A Biomimetic Nonwoven-Reinforced Hydrogel for Spinal Cord Injury Repair

In clinical trials, new scaffolds for regeneration after spinal cord injury (SCI) should reflect the importance of a mechanically optimised, hydrated environment. Composite scaffolds of nonwovens, self-assembling peptides (SAPs) and hydrogels offer the ability to mimic native spinal cord tissue, promote aligned tissue regeneration and tailor mechanical properties. This work studies the effects of an aligned electrospun nonwoven of P(11)-8—enriched poly(ε-caprolactone) (PCL) fibres, integrated with a photo-crosslinked hydrogel of glycidylmethacrylated collagen (collagen-GMA), on neurite extension. Mechanical properties of collagen-GMA hydrogel in compression and shear were recorded, along with cell viability. Collagen-GMA hydrogels showed J-shaped stress–strain curves in compression, mimicking native spinal cord tissue. For hydrogels prepared with a 0.8-1.1 wt.% collagen-GMA concentration, strain at break values were 68 ± 1–81 ± 1% (±SE); maximum stress values were 128 ± 9–311 ± 18 kPa (±SE); and maximum force values were 1.0 ± 0.1–2.5 ± 0.1 N (±SE). These values closely mimicked the compression values for feline and porcine tissue in the literature, especially those for 0.8 wt.%. Complex shear modulus values fell in the range 345–2588 Pa, with the lower modulus hydrogels in the range optimal for neural cell survival and growth.
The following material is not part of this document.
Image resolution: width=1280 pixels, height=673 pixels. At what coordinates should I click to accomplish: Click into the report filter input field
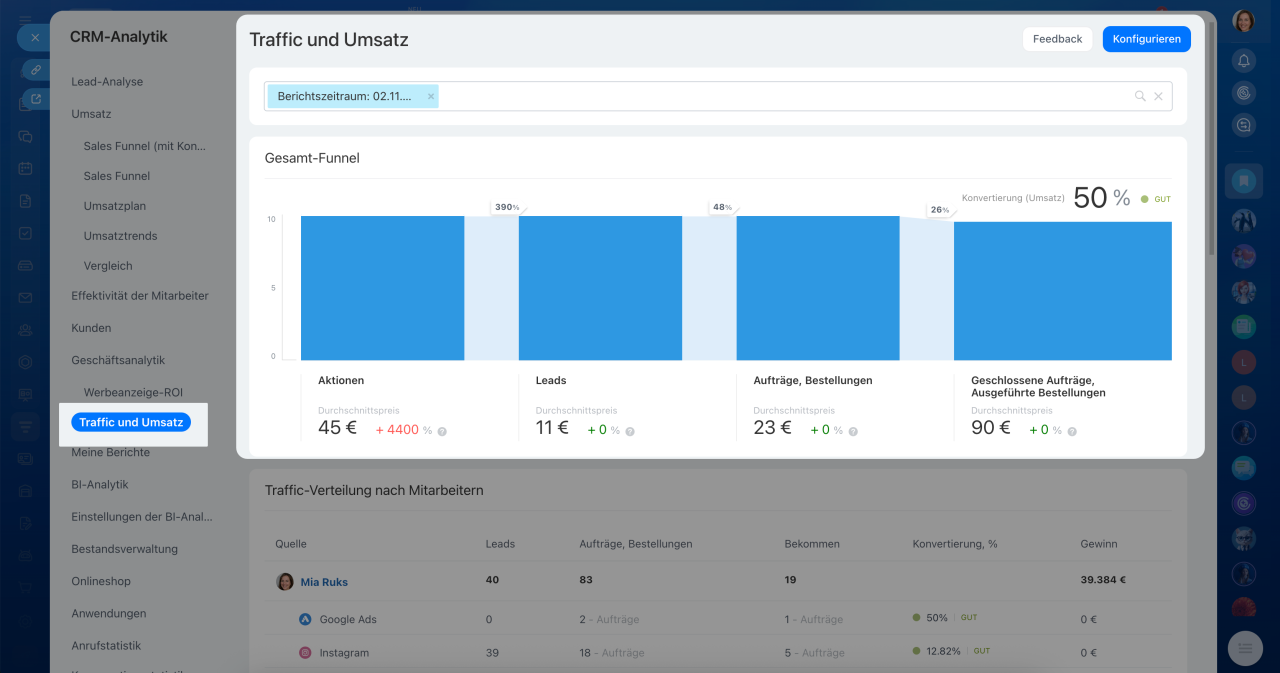780,97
Collagen-GMA hydrogel provided an environment for homogenous and three-dimensional cell encapsulation, and high cell viability of 84 ± 2%. Combination of the aligned PCL/P(11)-8 electrospun nonwoven and collagen-GMA hydrogel retained fibre alignment and pore structure, respectively, and promoted aligned neurite extension of PC12 cells. Thus, it is possible to conclude that scaffolds with mechanical properties that both closely mimic native spinal cord tissue and are optimal for neural cells can be produced, which also promote aligned tissue regeneration when the benefits of hydrogels and electrospun nonwovens are combined.